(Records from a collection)
*** Block opens ***

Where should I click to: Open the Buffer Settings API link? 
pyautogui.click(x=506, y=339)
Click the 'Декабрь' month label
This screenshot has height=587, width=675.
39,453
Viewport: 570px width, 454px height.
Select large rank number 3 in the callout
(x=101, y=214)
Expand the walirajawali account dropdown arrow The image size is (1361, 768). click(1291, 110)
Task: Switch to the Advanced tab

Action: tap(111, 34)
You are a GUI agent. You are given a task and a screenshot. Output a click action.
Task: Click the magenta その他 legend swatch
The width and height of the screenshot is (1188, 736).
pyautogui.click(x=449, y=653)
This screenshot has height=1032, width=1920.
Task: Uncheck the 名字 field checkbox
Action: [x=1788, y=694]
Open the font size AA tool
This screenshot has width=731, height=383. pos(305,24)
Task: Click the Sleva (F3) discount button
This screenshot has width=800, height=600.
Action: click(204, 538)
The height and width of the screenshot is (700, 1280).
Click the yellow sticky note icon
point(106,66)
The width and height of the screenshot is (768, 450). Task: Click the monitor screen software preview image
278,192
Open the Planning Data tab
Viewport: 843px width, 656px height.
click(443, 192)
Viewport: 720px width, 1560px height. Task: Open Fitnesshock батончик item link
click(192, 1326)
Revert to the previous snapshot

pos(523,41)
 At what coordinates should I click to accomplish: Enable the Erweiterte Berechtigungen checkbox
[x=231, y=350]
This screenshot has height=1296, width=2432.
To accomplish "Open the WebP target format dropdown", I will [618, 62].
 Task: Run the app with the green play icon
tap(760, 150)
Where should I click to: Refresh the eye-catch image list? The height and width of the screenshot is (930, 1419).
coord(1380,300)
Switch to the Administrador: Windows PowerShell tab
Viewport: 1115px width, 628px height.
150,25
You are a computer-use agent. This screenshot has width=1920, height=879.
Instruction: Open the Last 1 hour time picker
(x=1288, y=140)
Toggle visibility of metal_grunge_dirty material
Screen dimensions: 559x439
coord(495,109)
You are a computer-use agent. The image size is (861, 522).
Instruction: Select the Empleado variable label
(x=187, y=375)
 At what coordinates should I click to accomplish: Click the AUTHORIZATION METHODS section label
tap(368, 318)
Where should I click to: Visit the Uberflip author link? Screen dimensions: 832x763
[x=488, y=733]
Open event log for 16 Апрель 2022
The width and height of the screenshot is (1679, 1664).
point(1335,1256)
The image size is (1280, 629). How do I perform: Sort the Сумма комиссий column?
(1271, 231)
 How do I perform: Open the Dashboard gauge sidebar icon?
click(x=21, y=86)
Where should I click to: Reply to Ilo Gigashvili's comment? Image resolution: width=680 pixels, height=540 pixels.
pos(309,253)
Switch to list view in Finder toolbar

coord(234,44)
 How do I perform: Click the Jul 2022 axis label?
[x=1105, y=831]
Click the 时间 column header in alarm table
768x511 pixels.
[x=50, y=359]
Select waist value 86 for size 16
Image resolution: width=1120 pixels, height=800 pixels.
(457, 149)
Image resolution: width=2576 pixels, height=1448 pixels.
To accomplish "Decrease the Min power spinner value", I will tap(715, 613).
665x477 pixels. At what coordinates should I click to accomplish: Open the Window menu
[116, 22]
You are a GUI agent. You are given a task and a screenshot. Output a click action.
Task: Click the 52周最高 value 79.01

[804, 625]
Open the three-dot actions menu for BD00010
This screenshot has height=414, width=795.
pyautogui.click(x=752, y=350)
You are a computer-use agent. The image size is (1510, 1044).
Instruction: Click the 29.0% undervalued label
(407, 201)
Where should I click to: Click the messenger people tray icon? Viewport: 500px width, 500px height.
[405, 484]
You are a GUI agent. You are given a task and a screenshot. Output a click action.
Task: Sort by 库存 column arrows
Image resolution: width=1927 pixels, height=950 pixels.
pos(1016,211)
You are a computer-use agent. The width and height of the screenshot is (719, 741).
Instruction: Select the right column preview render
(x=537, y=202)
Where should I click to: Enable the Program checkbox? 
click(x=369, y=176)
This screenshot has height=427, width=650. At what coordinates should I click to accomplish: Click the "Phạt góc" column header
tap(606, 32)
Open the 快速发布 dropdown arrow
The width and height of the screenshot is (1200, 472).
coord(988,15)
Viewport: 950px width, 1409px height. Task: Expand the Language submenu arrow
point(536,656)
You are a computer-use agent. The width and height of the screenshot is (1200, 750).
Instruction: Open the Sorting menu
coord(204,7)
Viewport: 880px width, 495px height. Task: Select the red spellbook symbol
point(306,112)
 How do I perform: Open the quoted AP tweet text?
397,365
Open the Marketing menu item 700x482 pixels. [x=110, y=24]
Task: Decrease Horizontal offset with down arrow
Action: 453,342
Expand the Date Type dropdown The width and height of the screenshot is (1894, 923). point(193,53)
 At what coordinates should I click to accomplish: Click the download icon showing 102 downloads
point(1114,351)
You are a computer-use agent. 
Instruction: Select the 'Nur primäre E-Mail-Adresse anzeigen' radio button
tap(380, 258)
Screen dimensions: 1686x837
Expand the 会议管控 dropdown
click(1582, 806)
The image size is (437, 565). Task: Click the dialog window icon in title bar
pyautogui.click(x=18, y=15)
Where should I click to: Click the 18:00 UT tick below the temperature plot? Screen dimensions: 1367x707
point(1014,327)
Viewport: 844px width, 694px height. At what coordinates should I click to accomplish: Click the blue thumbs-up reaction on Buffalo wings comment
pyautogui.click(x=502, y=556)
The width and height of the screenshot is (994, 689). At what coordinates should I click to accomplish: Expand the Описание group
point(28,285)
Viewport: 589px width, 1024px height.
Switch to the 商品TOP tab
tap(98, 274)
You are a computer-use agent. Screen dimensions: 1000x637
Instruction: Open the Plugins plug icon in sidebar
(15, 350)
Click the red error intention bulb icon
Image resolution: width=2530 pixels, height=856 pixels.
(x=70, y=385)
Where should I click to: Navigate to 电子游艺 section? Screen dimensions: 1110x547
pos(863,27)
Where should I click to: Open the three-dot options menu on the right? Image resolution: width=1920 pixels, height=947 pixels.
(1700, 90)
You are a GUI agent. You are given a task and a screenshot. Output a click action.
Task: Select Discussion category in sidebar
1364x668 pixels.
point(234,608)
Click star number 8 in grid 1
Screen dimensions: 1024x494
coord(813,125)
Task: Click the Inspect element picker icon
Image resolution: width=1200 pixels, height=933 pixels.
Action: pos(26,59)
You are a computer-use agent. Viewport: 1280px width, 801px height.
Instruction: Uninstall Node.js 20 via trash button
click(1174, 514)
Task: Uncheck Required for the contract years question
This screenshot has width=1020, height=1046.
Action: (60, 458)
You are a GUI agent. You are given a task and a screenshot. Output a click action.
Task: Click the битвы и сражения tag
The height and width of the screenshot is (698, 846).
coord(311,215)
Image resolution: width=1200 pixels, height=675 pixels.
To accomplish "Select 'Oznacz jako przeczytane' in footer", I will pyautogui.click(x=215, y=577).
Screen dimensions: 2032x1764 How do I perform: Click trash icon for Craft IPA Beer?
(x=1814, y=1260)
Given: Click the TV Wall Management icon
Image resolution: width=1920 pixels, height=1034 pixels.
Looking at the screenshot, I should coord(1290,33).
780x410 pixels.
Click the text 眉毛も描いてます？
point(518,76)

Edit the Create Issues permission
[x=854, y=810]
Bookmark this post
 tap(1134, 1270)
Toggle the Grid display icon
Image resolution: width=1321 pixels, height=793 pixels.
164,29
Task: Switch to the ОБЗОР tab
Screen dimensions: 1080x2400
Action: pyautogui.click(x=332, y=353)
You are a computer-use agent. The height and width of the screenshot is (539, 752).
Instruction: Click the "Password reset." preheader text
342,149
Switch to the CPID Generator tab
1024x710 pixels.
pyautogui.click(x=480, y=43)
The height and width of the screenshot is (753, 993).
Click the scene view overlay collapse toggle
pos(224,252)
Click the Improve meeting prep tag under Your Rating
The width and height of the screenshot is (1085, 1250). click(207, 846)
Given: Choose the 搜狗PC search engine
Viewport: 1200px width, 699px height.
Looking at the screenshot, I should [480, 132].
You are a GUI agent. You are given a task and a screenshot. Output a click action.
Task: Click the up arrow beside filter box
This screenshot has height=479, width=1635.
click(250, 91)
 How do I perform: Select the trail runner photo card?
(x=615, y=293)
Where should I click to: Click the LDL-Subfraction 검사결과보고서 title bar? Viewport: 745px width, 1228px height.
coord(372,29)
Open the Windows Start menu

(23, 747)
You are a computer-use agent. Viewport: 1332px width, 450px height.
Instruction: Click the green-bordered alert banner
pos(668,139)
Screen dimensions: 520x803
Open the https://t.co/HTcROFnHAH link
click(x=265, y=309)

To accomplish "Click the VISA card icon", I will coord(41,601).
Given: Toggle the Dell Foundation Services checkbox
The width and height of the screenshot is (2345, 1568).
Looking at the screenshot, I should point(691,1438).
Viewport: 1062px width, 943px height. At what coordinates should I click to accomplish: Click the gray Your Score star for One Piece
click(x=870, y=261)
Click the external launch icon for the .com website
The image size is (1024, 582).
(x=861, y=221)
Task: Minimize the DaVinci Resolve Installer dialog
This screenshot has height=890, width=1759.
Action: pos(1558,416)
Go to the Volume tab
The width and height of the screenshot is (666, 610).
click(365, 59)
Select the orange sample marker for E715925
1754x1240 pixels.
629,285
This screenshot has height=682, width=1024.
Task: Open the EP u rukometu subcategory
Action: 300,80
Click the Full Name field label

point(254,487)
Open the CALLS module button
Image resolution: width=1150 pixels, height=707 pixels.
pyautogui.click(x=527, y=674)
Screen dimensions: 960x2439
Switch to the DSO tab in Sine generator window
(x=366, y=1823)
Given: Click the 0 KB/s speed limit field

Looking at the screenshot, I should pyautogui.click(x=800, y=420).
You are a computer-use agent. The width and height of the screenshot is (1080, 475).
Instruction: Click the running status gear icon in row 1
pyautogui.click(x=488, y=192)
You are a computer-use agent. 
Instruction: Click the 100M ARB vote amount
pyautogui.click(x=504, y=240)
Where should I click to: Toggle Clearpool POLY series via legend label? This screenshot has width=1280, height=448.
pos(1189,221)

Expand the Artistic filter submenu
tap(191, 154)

*** Block closes ***

## [WHAT IS REQUIRED]
Find the word "will" in the records. Copy every line it appears in.

## [ANSWER TO THIS PROBLEM]
To accomplish "Open the WebP target format dropdown", I will [618, 62].
To accomplish "Decrease the Min power spinner value", I will tap(715, 613).
To accomplish "Select 'Oznacz jako przeczytane' in footer", I will pyautogui.click(x=215, y=577).
To accomplish "Click the VISA card icon", I will coord(41,601).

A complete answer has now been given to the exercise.